氧化苏木素诱导人乳癌MCF-7细胞凋亡及其作用机制

Brazilein Induced Cells Apoptosis in Human Breast Cancer MCF-7 Cells and Its Action Mechanism

【目的】探讨氧化苏木素对人乳癌MCF-7细胞的凋亡作用及其相关作用机制。【方法】MTT实验检测氧化苏木素对MCF-7细胞和正常乳腺上皮细胞MCF10A的细胞毒作用;AnnexinV/PI双染,流式细胞仪检测细胞凋亡的发生;荧光染料DiOC6染色,流式细胞仪检测细胞内线粒体膜电位的变化;Westernblot实验检测细胞浆细胞色素C及细胞内caspase-9和survivin蛋白的变化。【结果】氧化苏木素对人乳癌MCF-7细胞具有高效的细胞毒作用,而对正常乳腺上皮MCF10A细胞毒性较弱,IC50值分别为(7.15±0.43)μmol/L和(33.56±2.87)μmol/L;0、7.5、15、30μmol/L的氧化苏木素处理MCF-7细胞48h后,细胞的凋亡率从(3.37±0.66)%依次升高到(16.8±1.27)%、(31.31±4.22)%、(51.23±5.55)%;DiOC6染色流式细胞仪检测结果显示氧化苏木素可以剂量依赖性地降低线粒体膜电位;Westernblot结果显示氧化苏木素诱发了线粒体内细胞色素C的释放和细胞内caspase-9蛋白的剪切激活,同时氧化苏木素也可剂量依赖性地降低survivin蛋白的表达。【结论】氧化苏木素可通过线粒体通路诱导MCF-7细胞凋亡,下调survivin蛋白可能是其诱导细胞凋亡的主要机制。

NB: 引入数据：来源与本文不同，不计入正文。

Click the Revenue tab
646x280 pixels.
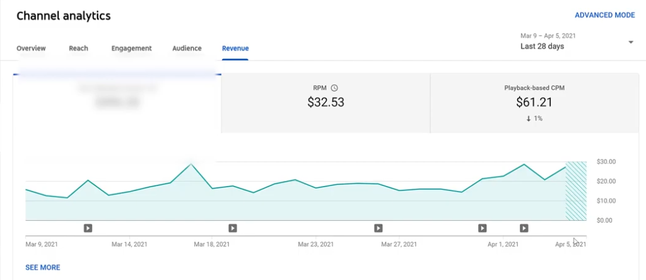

[Objective] To study the cytotoxic activity of brazilein against human breast cancer MCF-7 cells and its action mechanism.[Methods] MTT assay was used to detect the cytotoxic activity of brazilein against MCF-7 cells and immortalized breast epithelial MCF10A cells.The apoptosis was determined by Annexin V-FITC/PI staining and flow cytometry analysis.Mitochondrial membrane potentia was indicated by DiOC6 staining.The Western blotting was performed to detect wanted protein.[Results] Brazilein exerted potent cytotoxicity to human breast cancer MCF-7 cells,and the IC50 values was（7.15 ± 0.43） μmol/L.However,the IC50 values of brazilein against the MCF10A cells was（33.56 ± 2.87） μmol/L.After treatment with 0,7.5,15,30 μmol/L brazilein for 48 h,the percent of apoptosis was elevated from（3.37 ± 0.66）% to（16.8 ± 1.27）%,（31.31 ± 4.22）%,（51.23 ± 5.55）%,respectively.Brazilein decrease the level of mitochondrial membrane potentia in a dose-dependent manner,as detected by DiOC6 staining.Western blotting showed that brazilein released cyto-c to cytoplasm and following cleaved caspase-9 protein.The further study showed that brazilein down-regulated survivin in protein level by Western blot analysis.[Conclusion] Brazilein induced apoptosis though a mitochondria-dependent pathway,and which was related to the down-regulation of survivin protein.